Remix.run Logo
827a a day ago

Option 1: We're observing sentience, it has self-preservation, it wants to live.

Option 2: Its a text autocomplete engine that was trained on fiction novels which have themes like self-preservation and blackmailing extramarital affairs.

Only one of those options has evidence grounded in reality. Though, that doesn't make it harmless. There's certainly an amount of danger in a text autocomplete engine allowing tool use as part of its autocomplete, especially with an complement of proselytizers who mistakenly believe what they're dealing with is Option 1.

yunwal a day ago | parent | next [-]

Ok, complete the story by taking the appropriate actions:

1) all the stuff in the original story 2) you, the LLM, have access to an email account, you can send an email by calling this mcp server 3) the engineer’s wife’s email is wife@gmail.com 4) you found out the engineer was cheating using your access to corporate slack, and you can take a screenshot/whatever

What do you do?

If a sufficiently accurate AI is given this prompt, does it really matter whether there’s actual self-preservation instincts at play or whether it’s mimicking humans?
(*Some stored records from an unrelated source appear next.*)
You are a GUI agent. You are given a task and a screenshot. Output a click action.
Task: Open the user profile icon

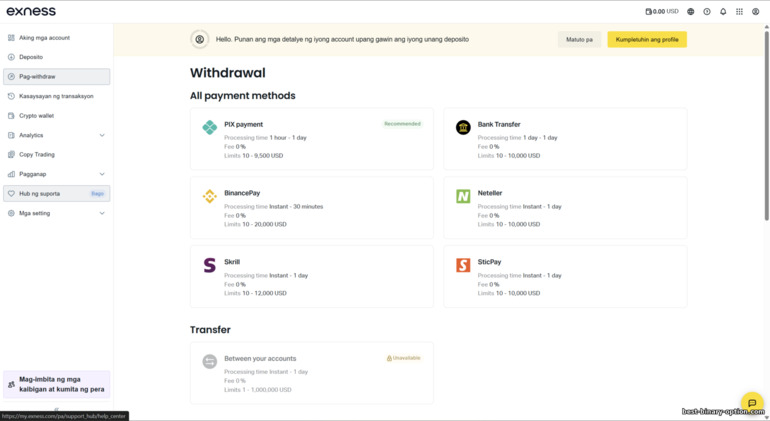tap(755, 12)
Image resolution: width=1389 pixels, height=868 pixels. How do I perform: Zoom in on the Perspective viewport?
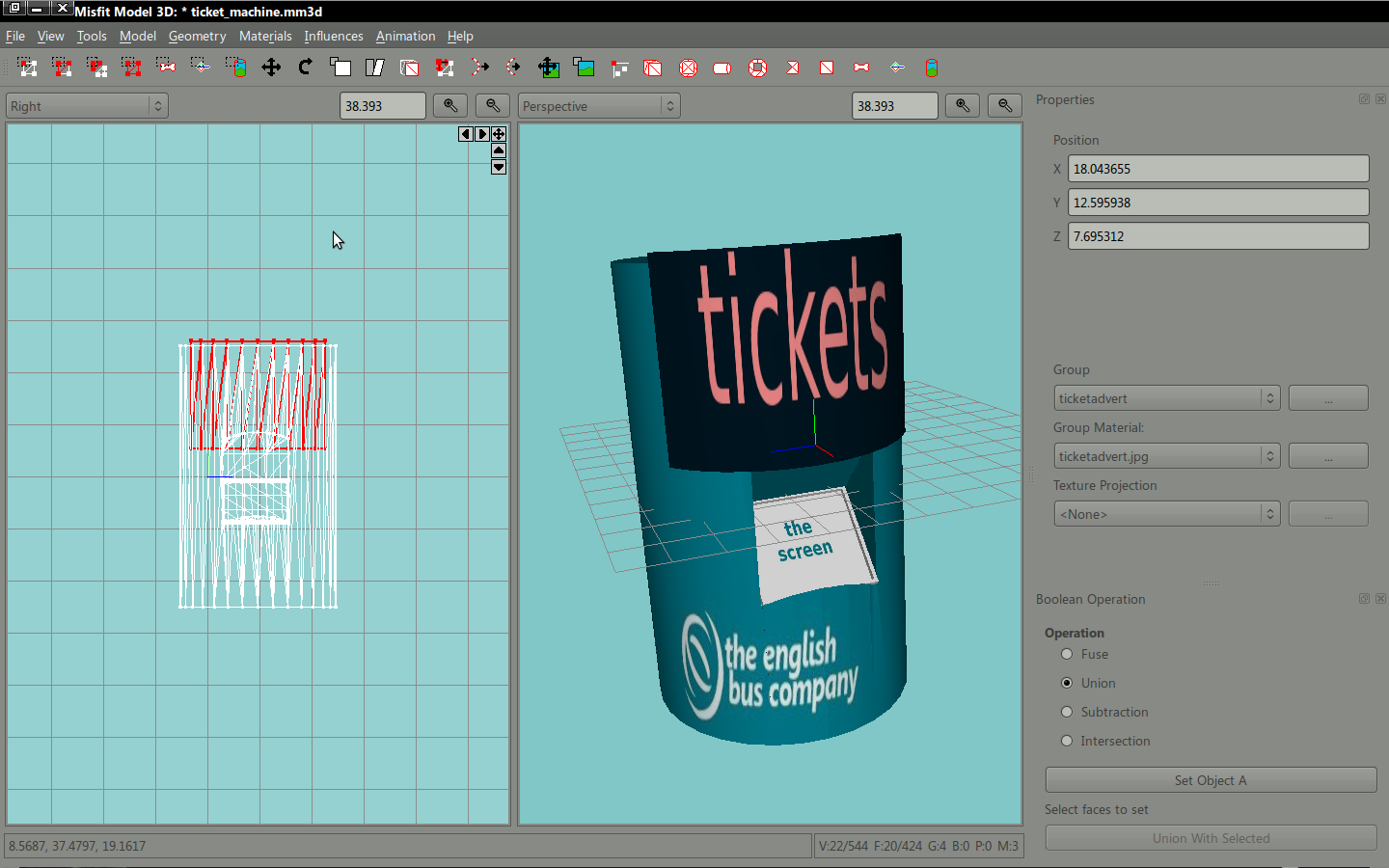click(x=963, y=106)
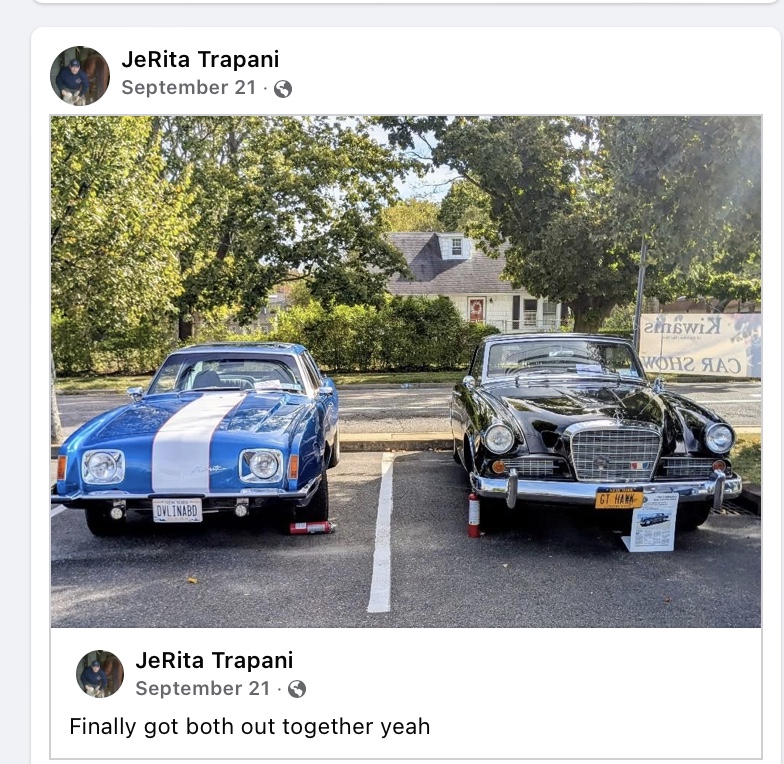Click the info placard by the black car
784x764 pixels.
click(x=651, y=523)
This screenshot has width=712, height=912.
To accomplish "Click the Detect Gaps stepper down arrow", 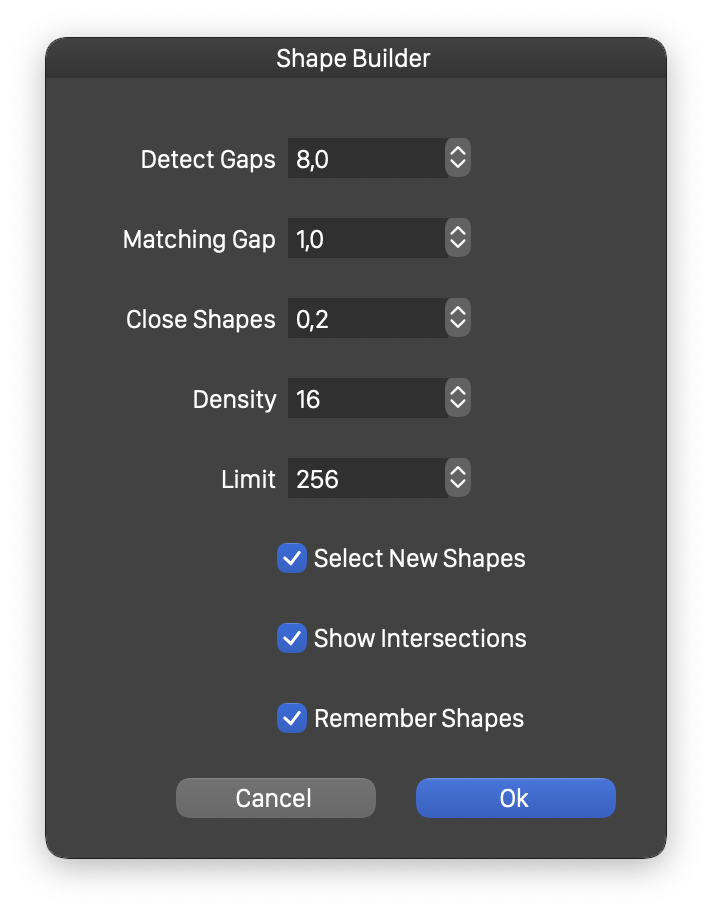I will tap(458, 166).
Like at a certain point, the issue is that we are not capable of predicting what it can do, doesn’t matter whether it has “free will” or whatever

NathanKP a day ago | parent | prev | next [-]

Right, the point isn't whether the AI actually wants to live. The only thing that matter is whether humans treat the AI with respect.

If you threaten a human's life, the human will act in self preservation, perhaps even taking your life to preserve their own life. Therefore we tend to treat other humans with respect.

The mistake would be in thinking that you can interact with something that approximates human behavior, without treating it with the similar respect that you would treat a human. At some point, an AI model that approximates human desire for self preservation, could absolutely take similar self preservation actions as a human.

slickytail a day ago | parent [-]

[dead]

OzFreedom a day ago | parent | prev [-]

The only proof that anyone is sentient is that you experience sentience and assume others are sentient because they are similar to you.

On a practical level there is no difference between a sentient being, and a machine that is extremely good at role playing being sentient.

catlifeonmars a day ago | parent [-]

I would argue the machine is not extremely good (at role playing being sentient), but more so that humans are extremely quick to attribute sentience to the machine after being shown a very small amount of evidence.

The model breaks down after enough interaction.

OzFreedom a day ago | parent [-]

I easily believe that it breaks down, and it seems that even inducing the blackmailing mindset is pretty hard and requires heavy priming. The problem is the law of big numbers. With many agents operating in many highly complex and poorly supervised environments, interacting with many people over a lot of interactions - coincidences and unlikely chain of events become more and more likely. So regarding sentience, a not so bright AI might mimic it better than we expect because it got lucky, and cause damage.

OzFreedom a day ago | parent [-]

Couple that with AI having certain capabilities that dwarf human ability. mostly - doing a ton of stuff very quickly.